How do I troubleshoot my RAID array?

Solution 1:

Seeing as how you don't see the broken drive (marked with F) in the output of cat /proc/mdstat, you have booted the server since the array was degraded.

You can obtain info with mdadm --detail /dev/md0. That will probably tell you which other drive should be in it.

To respond to your edit:

I would analyze /dev/sdb first. Use smartctl -a to check (especially) the reallocated sector count and the error log. Do a self test with smartctl -t long /dev/sdb. Use badblocks, etc.

Then:

  • If you replace /dev/sdb, copy the partition table from /dev/sdc. If they're not GPT, you can use sfdisk -d /dev/sdc | sfdisk /dev/sdb. Or if they are GPT, you can use gdisk to save the partition table to file, and then load it. It's hidden under advanced functions.
  • Something general to consider: if your (new) drive has 4k sectors, make sure the partitions are 4k aligned.
  • If you're going to re-add your existing /dev/sdb, you may want to run mdadm --zero-superblock on all existing partitions.
  • Then you can mdadm --manage /dev/md0 --add /dev/sdb6 and the same for md1 and sdb7

Needless to say, some commands wipe out your data if you mix up your drives. So, be sure what is sdc and sdb...

Edit: about bad blocks: If any software level tool sees badblocks, the drive is busted. Normally, disks hide them by reallocating them transparantly upon write. Google for 'hard drive sector reallocation'. Your smartctl -a output should show reallocated sectors for sdb. So yeah, your sdb has been kicked out of the array and you need to replace it.

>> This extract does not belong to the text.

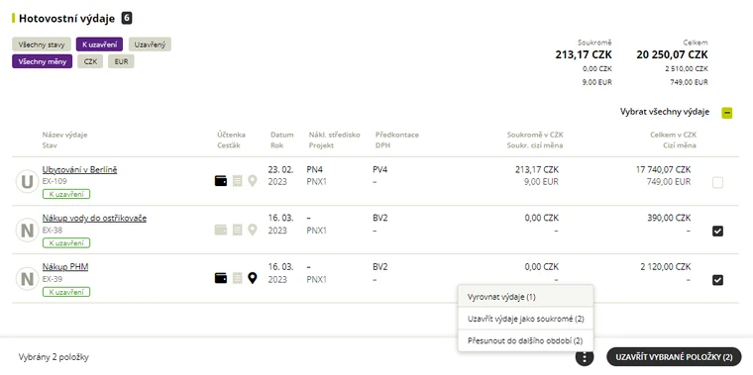753x375 pixels.
Task: Click location pin icon for Nákup PHM
Action: [x=252, y=278]
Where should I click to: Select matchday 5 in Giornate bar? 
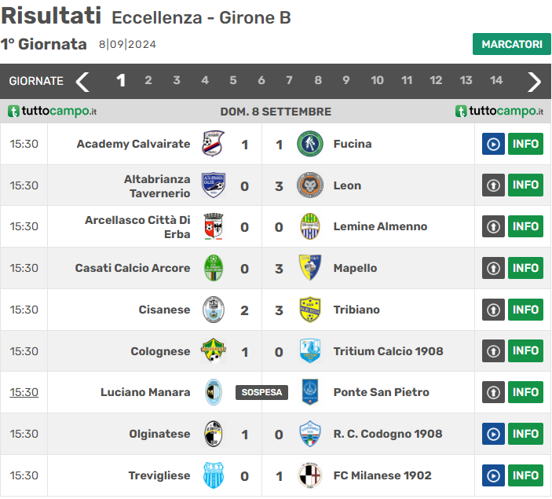point(233,80)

Edit: about the smartctl -a output. There are two things in there that are of primary importance:

  • It shows 60 reallocated sectors. Even though the normalized value is still 99 and only would officially be 'bad' if it reached 36 (it counts down), you shouldn't trust disks that starts reallocting sectors. So especially if this value starts changing, the raw value, it's important. You can even configure smartd to monitor it for you.
  • The error log shows entries at age 42372 hours. You can tell that was recent, because of parameter 9 (in your case), Power on hours. There are harmless things that can cause SMART error log entries, like giving wrong ATA commands, but in this case, because you have a degraded array, it's likely they are related.

As for determining which disk it is in your system; for example, doing dmesg |grep -i sdb will help. You probably have three disks in your system and sdb is the one on your second SATA controller, which can be named 1 or 2, depending if it's zero-based or one-based.

Because you likely boot from sda, you can just replace sdb and perform the operations I outlined above. If your boot drive is broken, you hope that you have:

  • Installed grub on the other disk(s) as well.
  • Have a server that can actually boot from another disk.

The other day with a Dell server, it didn't want to start from sdb when there was a blank sda in it. That took some convincing and improvising.

Sometimes you need to translate names like ata1.01 to real device names. For example, failing disks will give kernel errors saying 'ATA exception on ata1.01' or words to that effect. Read this answer for that. (I configured our central logging system to warn me of those kernel errors, because they are a reliable indication of pending disk failure).